◆ **OBJECTIVE**: Write out the lines below word for word, from first to last, with nothing changed.

- - - -

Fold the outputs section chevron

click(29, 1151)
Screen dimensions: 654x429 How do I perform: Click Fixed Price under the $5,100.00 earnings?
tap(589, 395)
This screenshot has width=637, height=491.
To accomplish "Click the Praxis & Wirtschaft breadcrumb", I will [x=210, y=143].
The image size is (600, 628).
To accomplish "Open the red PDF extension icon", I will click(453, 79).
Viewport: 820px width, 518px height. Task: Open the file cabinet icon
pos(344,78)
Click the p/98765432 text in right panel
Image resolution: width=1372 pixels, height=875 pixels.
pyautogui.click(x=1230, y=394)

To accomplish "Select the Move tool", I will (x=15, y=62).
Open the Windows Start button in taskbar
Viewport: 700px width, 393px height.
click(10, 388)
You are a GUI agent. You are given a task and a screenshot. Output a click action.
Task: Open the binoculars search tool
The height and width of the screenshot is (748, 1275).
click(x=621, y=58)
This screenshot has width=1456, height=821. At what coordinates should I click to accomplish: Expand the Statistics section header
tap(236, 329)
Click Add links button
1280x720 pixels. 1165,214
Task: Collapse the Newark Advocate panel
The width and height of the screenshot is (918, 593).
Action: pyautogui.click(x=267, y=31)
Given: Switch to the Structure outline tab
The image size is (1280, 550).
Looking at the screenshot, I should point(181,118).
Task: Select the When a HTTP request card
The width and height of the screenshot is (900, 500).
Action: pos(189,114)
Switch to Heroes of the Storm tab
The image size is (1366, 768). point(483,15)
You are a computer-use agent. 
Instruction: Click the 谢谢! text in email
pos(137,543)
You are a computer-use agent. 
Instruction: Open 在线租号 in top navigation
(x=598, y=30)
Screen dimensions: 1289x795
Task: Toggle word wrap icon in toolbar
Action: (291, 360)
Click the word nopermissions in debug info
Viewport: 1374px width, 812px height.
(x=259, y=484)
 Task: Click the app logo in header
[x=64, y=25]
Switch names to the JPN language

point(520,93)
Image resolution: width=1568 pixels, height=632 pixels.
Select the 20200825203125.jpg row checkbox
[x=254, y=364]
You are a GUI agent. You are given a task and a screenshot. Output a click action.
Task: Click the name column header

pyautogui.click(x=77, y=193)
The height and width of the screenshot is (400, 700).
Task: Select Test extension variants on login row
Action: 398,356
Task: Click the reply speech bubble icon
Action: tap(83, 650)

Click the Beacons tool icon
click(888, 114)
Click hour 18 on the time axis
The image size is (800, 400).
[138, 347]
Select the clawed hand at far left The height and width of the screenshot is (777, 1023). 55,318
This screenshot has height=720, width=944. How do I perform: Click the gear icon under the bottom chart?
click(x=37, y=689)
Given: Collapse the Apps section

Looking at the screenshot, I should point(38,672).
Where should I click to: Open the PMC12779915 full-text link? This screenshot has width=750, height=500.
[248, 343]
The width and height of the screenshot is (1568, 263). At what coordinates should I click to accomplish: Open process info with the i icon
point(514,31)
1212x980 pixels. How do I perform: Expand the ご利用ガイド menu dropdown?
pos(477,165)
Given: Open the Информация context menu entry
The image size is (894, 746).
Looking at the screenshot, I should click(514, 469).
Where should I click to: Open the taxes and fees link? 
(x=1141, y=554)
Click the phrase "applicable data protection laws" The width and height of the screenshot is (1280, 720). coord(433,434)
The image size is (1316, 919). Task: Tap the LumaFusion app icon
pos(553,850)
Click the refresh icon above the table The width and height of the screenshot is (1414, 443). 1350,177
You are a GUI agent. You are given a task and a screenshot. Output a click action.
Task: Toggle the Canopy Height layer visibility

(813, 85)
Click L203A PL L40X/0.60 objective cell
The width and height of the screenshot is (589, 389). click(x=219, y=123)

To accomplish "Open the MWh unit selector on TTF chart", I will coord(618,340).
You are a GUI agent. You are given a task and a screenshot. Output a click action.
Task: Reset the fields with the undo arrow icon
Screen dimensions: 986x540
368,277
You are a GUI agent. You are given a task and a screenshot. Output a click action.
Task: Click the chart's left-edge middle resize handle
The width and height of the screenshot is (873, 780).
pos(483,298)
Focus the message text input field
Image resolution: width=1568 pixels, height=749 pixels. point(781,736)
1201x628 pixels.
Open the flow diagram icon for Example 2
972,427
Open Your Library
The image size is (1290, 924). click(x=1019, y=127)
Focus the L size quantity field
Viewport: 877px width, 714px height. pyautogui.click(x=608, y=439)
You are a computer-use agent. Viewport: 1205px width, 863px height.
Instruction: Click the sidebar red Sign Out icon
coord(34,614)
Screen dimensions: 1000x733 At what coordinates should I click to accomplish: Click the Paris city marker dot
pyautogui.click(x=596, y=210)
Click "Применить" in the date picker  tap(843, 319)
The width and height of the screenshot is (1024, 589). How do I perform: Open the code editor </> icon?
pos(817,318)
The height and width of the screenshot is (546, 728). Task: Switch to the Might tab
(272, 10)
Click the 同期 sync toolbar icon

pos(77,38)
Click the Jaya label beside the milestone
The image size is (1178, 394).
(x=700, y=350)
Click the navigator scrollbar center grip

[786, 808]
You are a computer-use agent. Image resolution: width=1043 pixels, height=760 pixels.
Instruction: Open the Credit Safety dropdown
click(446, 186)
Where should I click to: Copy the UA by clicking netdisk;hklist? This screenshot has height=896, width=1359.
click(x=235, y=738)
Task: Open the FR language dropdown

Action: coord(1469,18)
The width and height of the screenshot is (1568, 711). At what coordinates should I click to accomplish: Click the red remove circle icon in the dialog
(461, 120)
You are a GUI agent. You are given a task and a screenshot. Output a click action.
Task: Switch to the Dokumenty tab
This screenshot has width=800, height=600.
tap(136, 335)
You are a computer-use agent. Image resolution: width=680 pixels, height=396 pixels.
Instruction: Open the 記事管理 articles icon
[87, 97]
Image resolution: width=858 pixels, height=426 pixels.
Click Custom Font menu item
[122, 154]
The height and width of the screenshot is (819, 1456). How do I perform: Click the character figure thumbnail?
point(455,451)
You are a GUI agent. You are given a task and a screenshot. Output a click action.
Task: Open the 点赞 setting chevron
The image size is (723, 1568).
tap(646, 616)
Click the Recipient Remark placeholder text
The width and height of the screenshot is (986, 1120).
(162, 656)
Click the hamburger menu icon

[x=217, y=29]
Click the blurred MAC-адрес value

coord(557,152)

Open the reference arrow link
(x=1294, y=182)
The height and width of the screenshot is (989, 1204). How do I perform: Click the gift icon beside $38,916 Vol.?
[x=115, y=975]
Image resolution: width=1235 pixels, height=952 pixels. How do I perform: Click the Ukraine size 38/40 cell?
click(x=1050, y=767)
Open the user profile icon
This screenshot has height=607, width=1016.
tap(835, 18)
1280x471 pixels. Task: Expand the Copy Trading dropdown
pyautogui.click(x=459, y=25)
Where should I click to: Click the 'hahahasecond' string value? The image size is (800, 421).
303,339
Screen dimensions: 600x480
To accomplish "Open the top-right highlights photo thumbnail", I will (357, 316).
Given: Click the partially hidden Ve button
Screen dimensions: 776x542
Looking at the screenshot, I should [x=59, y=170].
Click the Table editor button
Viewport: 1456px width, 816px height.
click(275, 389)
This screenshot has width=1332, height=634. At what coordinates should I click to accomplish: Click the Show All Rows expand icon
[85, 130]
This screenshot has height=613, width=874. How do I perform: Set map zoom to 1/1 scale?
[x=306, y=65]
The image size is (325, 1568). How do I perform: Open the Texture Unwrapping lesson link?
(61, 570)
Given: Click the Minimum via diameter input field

- - - -

◆ **FINISHED ANSWER**:
Fold the outputs section chevron

click(29, 1151)
Screen dimensions: 654x429 How do I perform: Click Fixed Price under the $5,100.00 earnings?
tap(589, 395)
This screenshot has width=637, height=491.
To accomplish "Click the Praxis & Wirtschaft breadcrumb", I will [x=210, y=143].
The image size is (600, 628).
To accomplish "Open the red PDF extension icon", I will click(453, 79).
Viewport: 820px width, 518px height. Task: Open the file cabinet icon
pos(344,78)
Click the p/98765432 text in right panel
Image resolution: width=1372 pixels, height=875 pixels.
pyautogui.click(x=1230, y=394)

To accomplish "Select the Move tool", I will (x=15, y=62).
Open the Windows Start button in taskbar
Viewport: 700px width, 393px height.
click(10, 388)
You are a GUI agent. You are given a task and a screenshot. Output a click action.
Task: Open the binoculars search tool
The height and width of the screenshot is (748, 1275).
click(x=621, y=58)
This screenshot has width=1456, height=821. At what coordinates should I click to accomplish: Expand the Statistics section header
tap(236, 329)
Click Add links button
1280x720 pixels. 1165,214
Task: Collapse the Newark Advocate panel
The width and height of the screenshot is (918, 593).
Action: pyautogui.click(x=267, y=31)
Given: Switch to the Structure outline tab
The image size is (1280, 550).
Looking at the screenshot, I should point(181,118).
Task: Select the When a HTTP request card
The width and height of the screenshot is (900, 500).
Action: pos(189,114)
Switch to Heroes of the Storm tab
The image size is (1366, 768). point(483,15)
You are a computer-use agent. 
Instruction: Click the 谢谢! text in email
pos(137,543)
You are a computer-use agent. 
Instruction: Open 在线租号 in top navigation
(x=598, y=30)
Screen dimensions: 1289x795
Task: Toggle word wrap icon in toolbar
Action: (291, 360)
Click the word nopermissions in debug info
Viewport: 1374px width, 812px height.
(x=259, y=484)
 Task: Click the app logo in header
[x=64, y=25]
Switch names to the JPN language

point(520,93)
Image resolution: width=1568 pixels, height=632 pixels.
Select the 20200825203125.jpg row checkbox
[x=254, y=364]
You are a GUI agent. You are given a task and a screenshot. Output a click action.
Task: Click the name column header

pyautogui.click(x=77, y=193)
The height and width of the screenshot is (400, 700).
Task: Select Test extension variants on login row
Action: 398,356
Task: Click the reply speech bubble icon
Action: tap(83, 650)

Click the Beacons tool icon
click(888, 114)
Click hour 18 on the time axis
The image size is (800, 400).
[138, 347]
Select the clawed hand at far left The height and width of the screenshot is (777, 1023). 55,318
This screenshot has height=720, width=944. How do I perform: Click the gear icon under the bottom chart?
click(x=37, y=689)
Given: Collapse the Apps section

Looking at the screenshot, I should point(38,672).
Where should I click to: Open the PMC12779915 full-text link? This screenshot has width=750, height=500.
[248, 343]
The width and height of the screenshot is (1568, 263). At what coordinates should I click to accomplish: Open process info with the i icon
point(514,31)
1212x980 pixels. How do I perform: Expand the ご利用ガイド menu dropdown?
pos(477,165)
Given: Open the Информация context menu entry
The image size is (894, 746).
Looking at the screenshot, I should click(514, 469).
Where should I click to: Open the taxes and fees link? 
(x=1141, y=554)
Click the phrase "applicable data protection laws" The width and height of the screenshot is (1280, 720). coord(433,434)
The image size is (1316, 919). Task: Tap the LumaFusion app icon
pos(553,850)
Click the refresh icon above the table The width and height of the screenshot is (1414, 443). 1350,177
You are a GUI agent. You are given a task and a screenshot. Output a click action.
Task: Toggle the Canopy Height layer visibility

(813, 85)
Click L203A PL L40X/0.60 objective cell
The width and height of the screenshot is (589, 389). click(x=219, y=123)

To accomplish "Open the MWh unit selector on TTF chart", I will coord(618,340).
You are a GUI agent. You are given a task and a screenshot. Output a click action.
Task: Reset the fields with the undo arrow icon
Screen dimensions: 986x540
368,277
You are a GUI agent. You are given a task and a screenshot. Output a click action.
Task: Click the chart's left-edge middle resize handle
The width and height of the screenshot is (873, 780).
pos(483,298)
Focus the message text input field
Image resolution: width=1568 pixels, height=749 pixels. point(781,736)
1201x628 pixels.
Open the flow diagram icon for Example 2
972,427
Open Your Library
The image size is (1290, 924). click(x=1019, y=127)
Focus the L size quantity field
Viewport: 877px width, 714px height. pyautogui.click(x=608, y=439)
You are a computer-use agent. Viewport: 1205px width, 863px height.
Instruction: Click the sidebar red Sign Out icon
coord(34,614)
Screen dimensions: 1000x733 At what coordinates should I click to accomplish: Click the Paris city marker dot
pyautogui.click(x=596, y=210)
Click "Применить" in the date picker  tap(843, 319)
The width and height of the screenshot is (1024, 589). How do I perform: Open the code editor </> icon?
pos(817,318)
The height and width of the screenshot is (546, 728). Task: Switch to the Might tab
(272, 10)
Click the 同期 sync toolbar icon

pos(77,38)
Click the Jaya label beside the milestone
The image size is (1178, 394).
(x=700, y=350)
Click the navigator scrollbar center grip

[786, 808]
You are a computer-use agent. Image resolution: width=1043 pixels, height=760 pixels.
Instruction: Open the Credit Safety dropdown
click(446, 186)
Where should I click to: Copy the UA by clicking netdisk;hklist? This screenshot has height=896, width=1359.
click(x=235, y=738)
Task: Open the FR language dropdown

Action: coord(1469,18)
The width and height of the screenshot is (1568, 711). At what coordinates should I click to accomplish: Click the red remove circle icon in the dialog
(461, 120)
You are a GUI agent. You are given a task and a screenshot. Output a click action.
Task: Switch to the Dokumenty tab
This screenshot has width=800, height=600.
tap(136, 335)
You are a computer-use agent. Image resolution: width=680 pixels, height=396 pixels.
Instruction: Open the 記事管理 articles icon
[87, 97]
Image resolution: width=858 pixels, height=426 pixels.
Click Custom Font menu item
[122, 154]
The height and width of the screenshot is (819, 1456). How do I perform: Click the character figure thumbnail?
point(455,451)
You are a GUI agent. You are given a task and a screenshot. Output a click action.
Task: Open the 点赞 setting chevron
The image size is (723, 1568).
tap(646, 616)
Click the Recipient Remark placeholder text
The width and height of the screenshot is (986, 1120).
(162, 656)
Click the hamburger menu icon

[x=217, y=29]
Click the blurred MAC-адрес value

coord(557,152)

Open the reference arrow link
(x=1294, y=182)
The height and width of the screenshot is (989, 1204). How do I perform: Click the gift icon beside $38,916 Vol.?
[x=115, y=975]
Image resolution: width=1235 pixels, height=952 pixels. How do I perform: Click the Ukraine size 38/40 cell?
click(x=1050, y=767)
Open the user profile icon
This screenshot has height=607, width=1016.
tap(835, 18)
1280x471 pixels. Task: Expand the Copy Trading dropdown
pyautogui.click(x=459, y=25)
Where should I click to: Click the 'hahahasecond' string value? The image size is (800, 421).
303,339
Screen dimensions: 600x480
To accomplish "Open the top-right highlights photo thumbnail", I will (357, 316).
Given: Click the partially hidden Ve button
Screen dimensions: 776x542
Looking at the screenshot, I should [x=59, y=170].
Click the Table editor button
Viewport: 1456px width, 816px height.
click(275, 389)
This screenshot has width=1332, height=634. At what coordinates should I click to accomplish: Click the Show All Rows expand icon
[85, 130]
This screenshot has height=613, width=874. How do I perform: Set map zoom to 1/1 scale?
[x=306, y=65]
The image size is (325, 1568). How do I perform: Open the Texture Unwrapping lesson link?
(61, 570)
Given: Click the Minimum via diameter input field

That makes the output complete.